**Instructions to follow:**
For each record that follows, restate the text exactly and drop the pictures.

<<<<

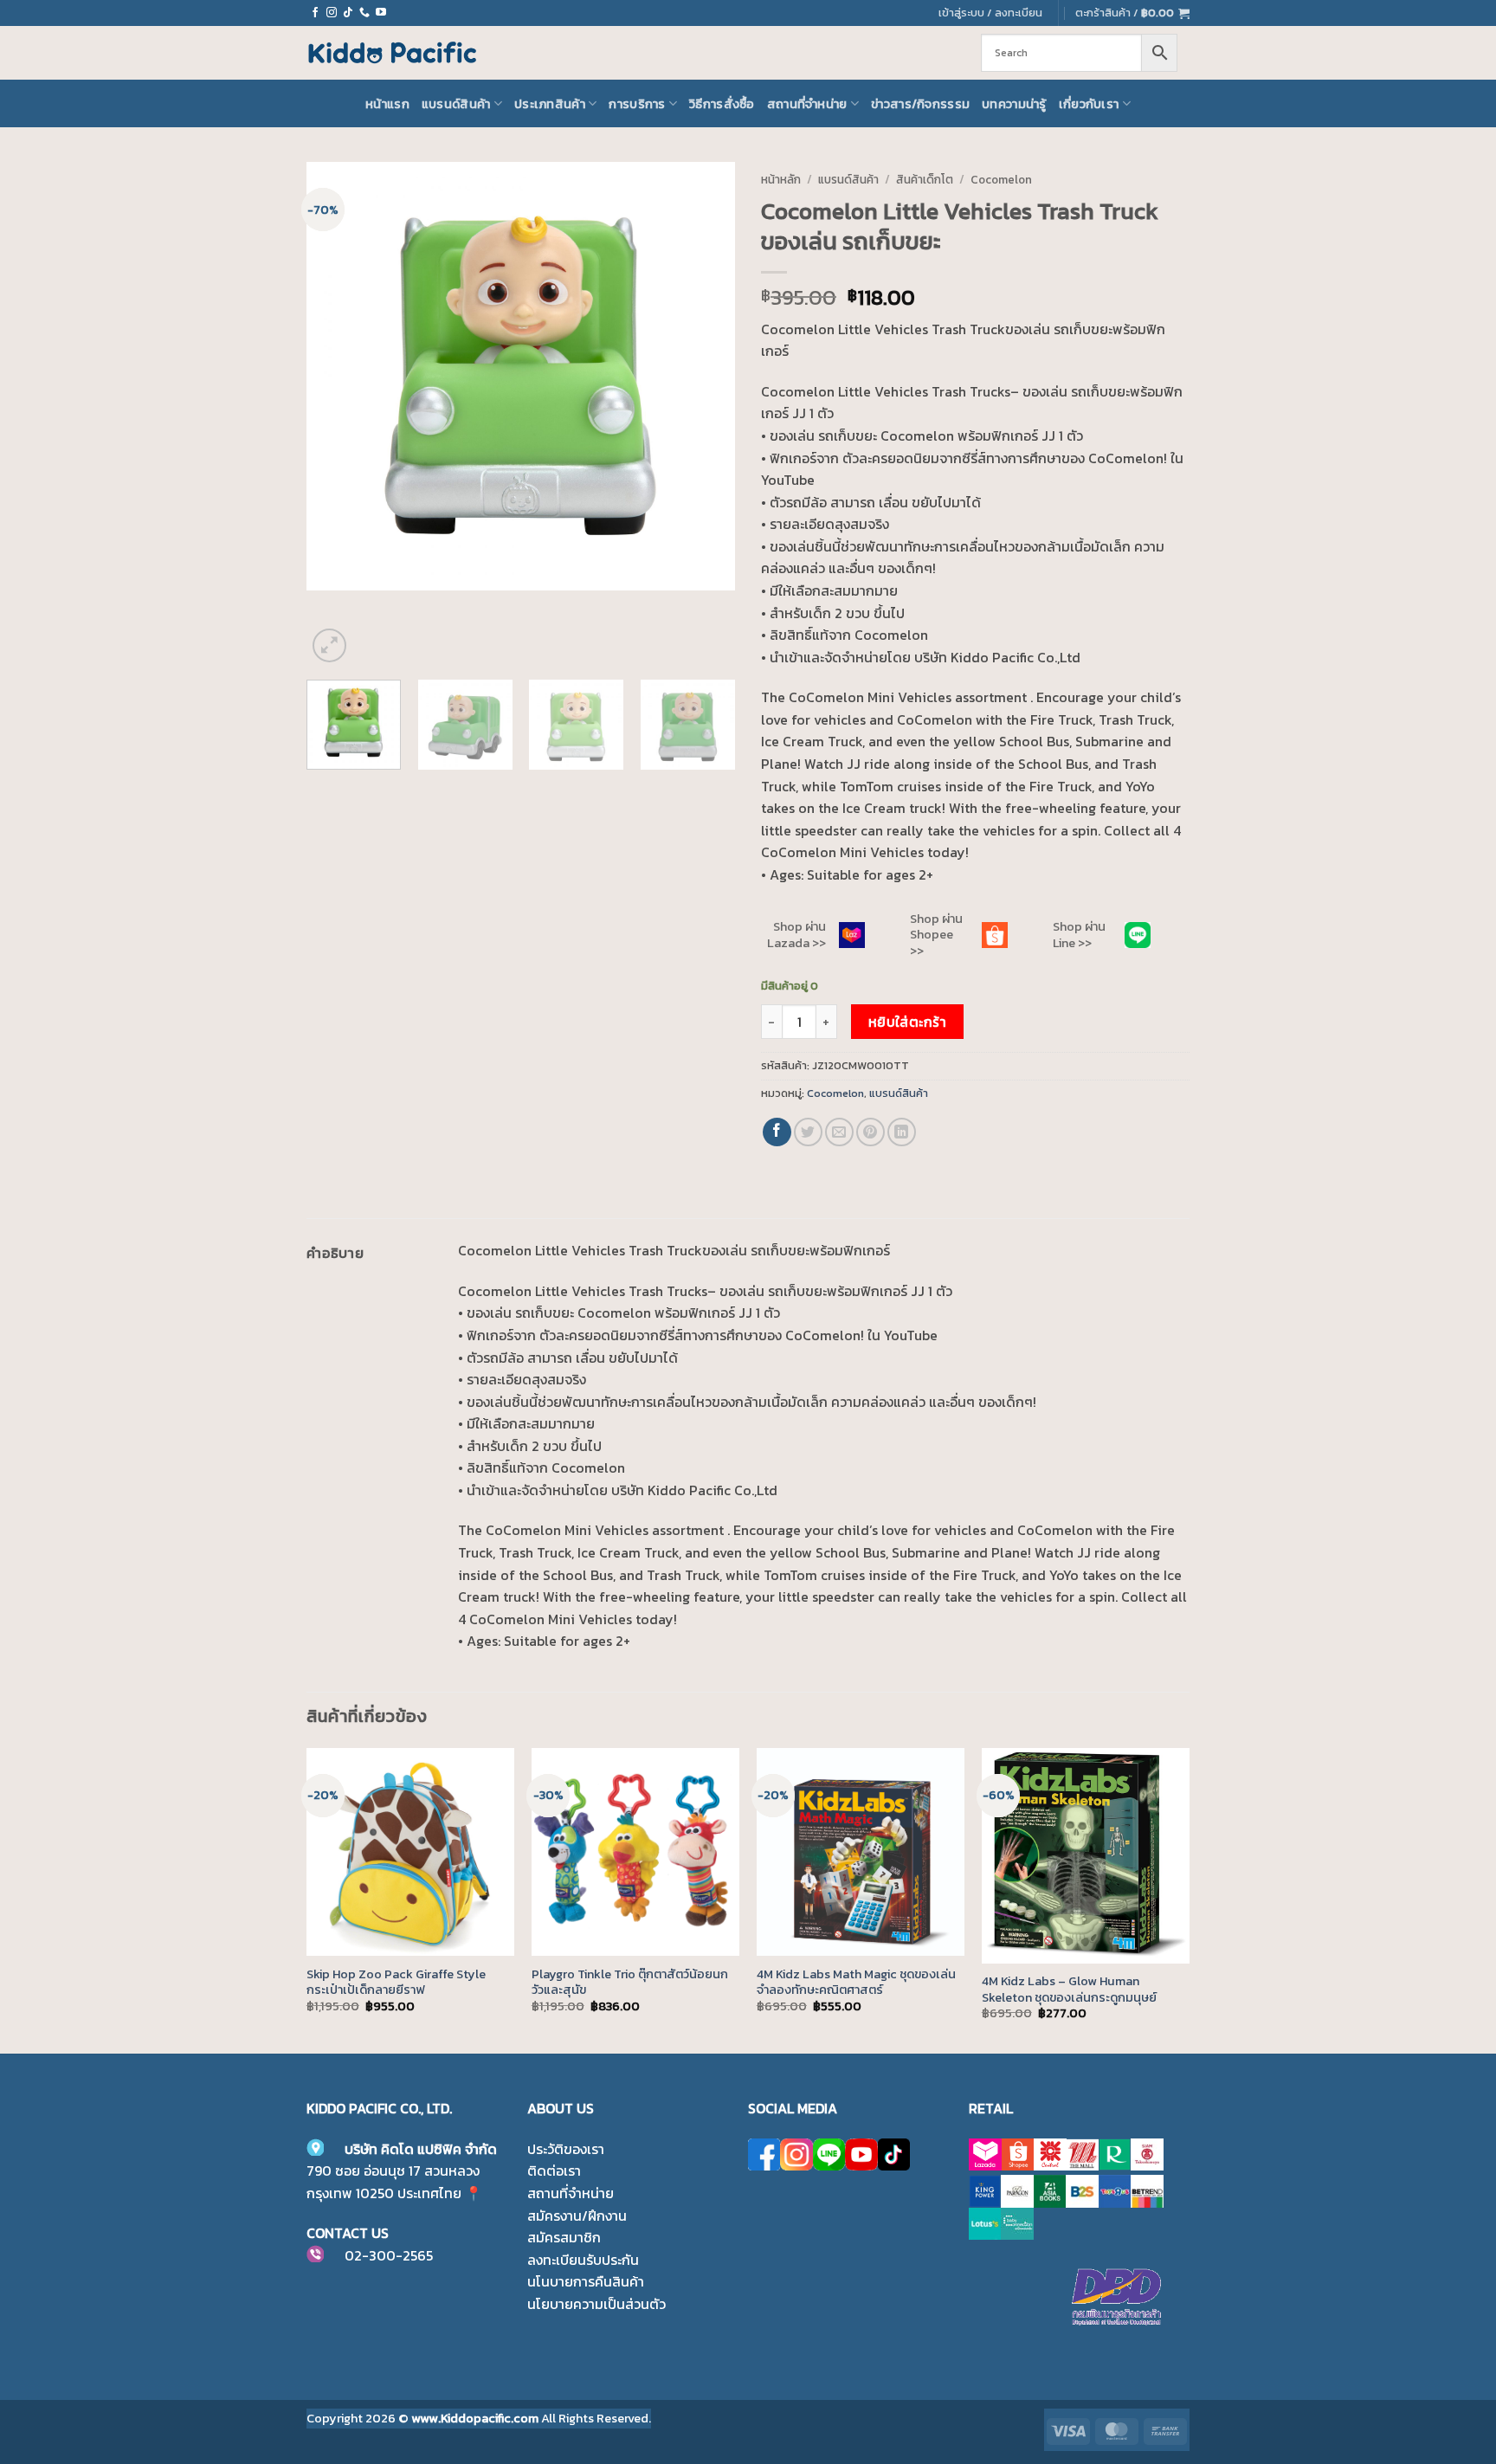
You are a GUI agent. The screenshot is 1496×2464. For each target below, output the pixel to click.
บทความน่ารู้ (1014, 103)
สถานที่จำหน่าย (807, 103)
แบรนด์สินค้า (456, 103)
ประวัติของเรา (565, 2148)
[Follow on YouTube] (381, 13)
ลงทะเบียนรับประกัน (583, 2259)
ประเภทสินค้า (549, 103)
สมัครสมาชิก (564, 2237)
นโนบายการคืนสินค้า (585, 2281)
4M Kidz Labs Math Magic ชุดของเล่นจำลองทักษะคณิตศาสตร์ (856, 1982)
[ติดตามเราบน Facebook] (315, 13)
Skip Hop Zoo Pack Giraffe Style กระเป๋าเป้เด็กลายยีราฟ (396, 1982)
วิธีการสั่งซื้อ (722, 103)
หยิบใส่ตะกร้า (907, 1022)
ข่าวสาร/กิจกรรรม (920, 103)
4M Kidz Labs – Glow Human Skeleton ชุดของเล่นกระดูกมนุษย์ (1069, 1989)
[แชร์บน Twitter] (808, 1132)
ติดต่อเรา (554, 2170)
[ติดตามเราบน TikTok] (348, 13)
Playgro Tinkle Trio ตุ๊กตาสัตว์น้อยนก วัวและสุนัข (630, 1982)
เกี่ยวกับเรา (1089, 103)
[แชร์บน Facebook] (777, 1132)
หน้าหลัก (781, 179)
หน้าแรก (387, 103)
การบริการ (637, 103)
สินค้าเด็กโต (924, 179)
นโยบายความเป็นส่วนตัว (596, 2303)
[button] (1132, 13)
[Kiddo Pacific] (393, 53)
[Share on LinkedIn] (901, 1132)
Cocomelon (1001, 179)
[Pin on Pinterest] (870, 1132)
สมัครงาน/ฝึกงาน (577, 2215)
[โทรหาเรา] (364, 13)
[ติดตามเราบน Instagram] (331, 13)
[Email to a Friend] (839, 1132)
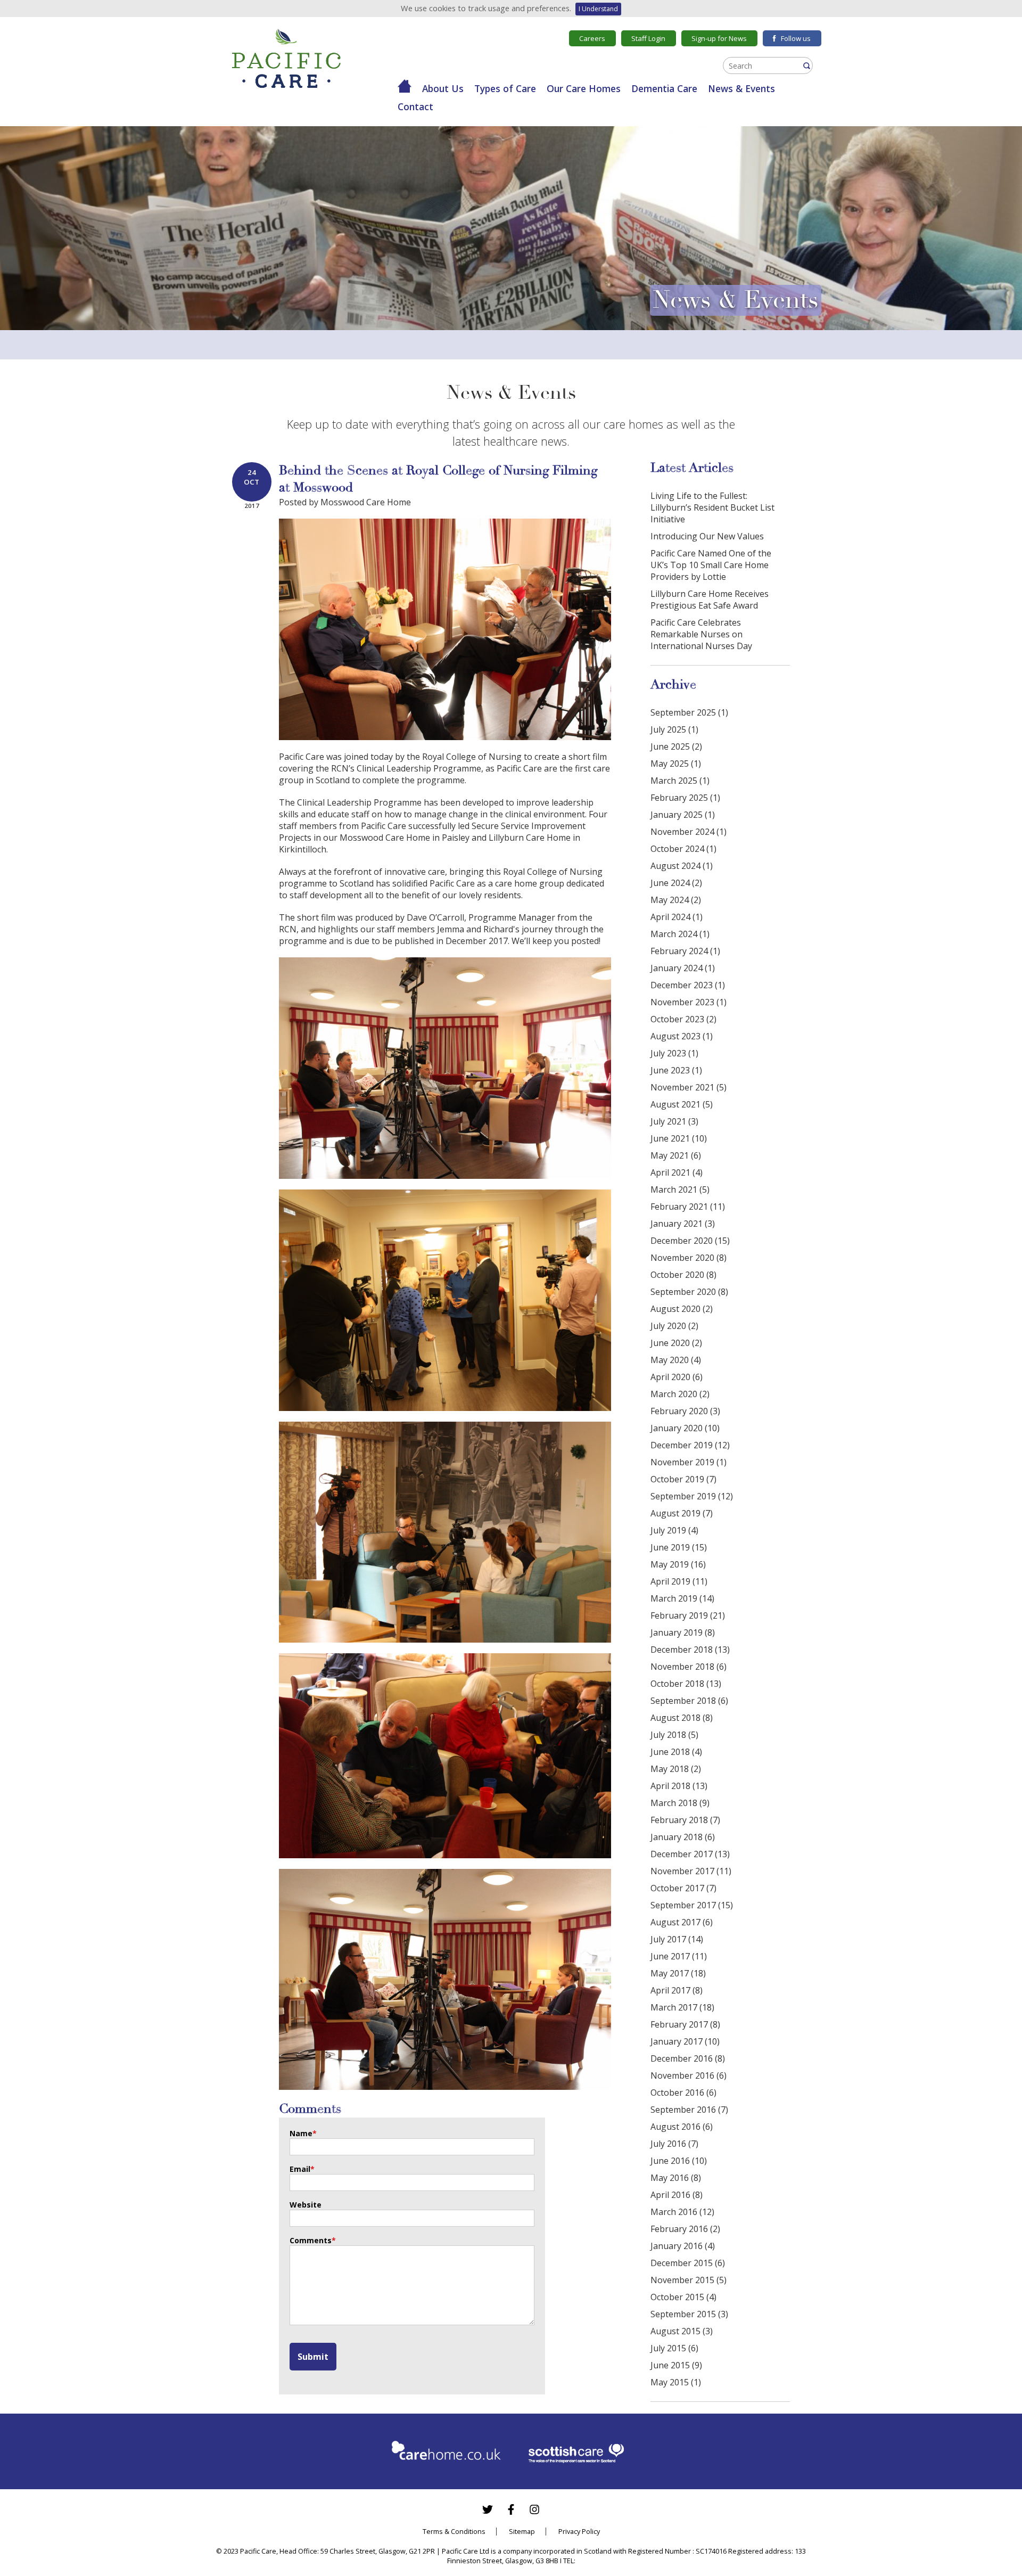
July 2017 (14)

>>>>

**Exercise answer:**
You are a GUI agent. The screenshot is 1496×2464. For each target below, output the pixel to click.
บทความน่ารู้ (1014, 103)
สถานที่จำหน่าย (807, 103)
แบรนด์สินค้า (456, 103)
ประวัติของเรา (565, 2148)
[Follow on YouTube] (381, 13)
ลงทะเบียนรับประกัน (583, 2259)
ประเภทสินค้า (549, 103)
สมัครสมาชิก (564, 2237)
นโนบายการคืนสินค้า (585, 2281)
4M Kidz Labs Math Magic ชุดของเล่นจำลองทักษะคณิตศาสตร์ (856, 1982)
[ติดตามเราบน Facebook] (315, 13)
Skip Hop Zoo Pack Giraffe Style กระเป๋าเป้เด็กลายยีราฟ (396, 1982)
วิธีการสั่งซื้อ (722, 103)
หยิบใส่ตะกร้า (907, 1022)
ข่าวสาร/กิจกรรรม (920, 103)
4M Kidz Labs – Glow Human Skeleton ชุดของเล่นกระดูกมนุษย์ (1069, 1989)
[แชร์บน Twitter] (808, 1132)
ติดต่อเรา (554, 2170)
[ติดตามเราบน TikTok] (348, 13)
Playgro Tinkle Trio ตุ๊กตาสัตว์น้อยนก วัวและสุนัข (630, 1982)
เกี่ยวกับเรา (1089, 103)
[แชร์บน Facebook] (777, 1132)
หน้าหลัก (781, 179)
หน้าแรก (387, 103)
การบริการ (637, 103)
สินค้าเด็กโต (924, 179)
นโยบายความเป็นส่วนตัว (596, 2303)
[button] (1132, 13)
[Kiddo Pacific] (393, 53)
[Share on LinkedIn] (901, 1132)
Cocomelon (1001, 179)
[Pin on Pinterest] (870, 1132)
สมัครงาน/ฝึกงาน (577, 2215)
[โทรหาเรา] (364, 13)
[ติดตามเราบน Instagram] (331, 13)
[Email to a Friend] (839, 1132)
July 2017 (14)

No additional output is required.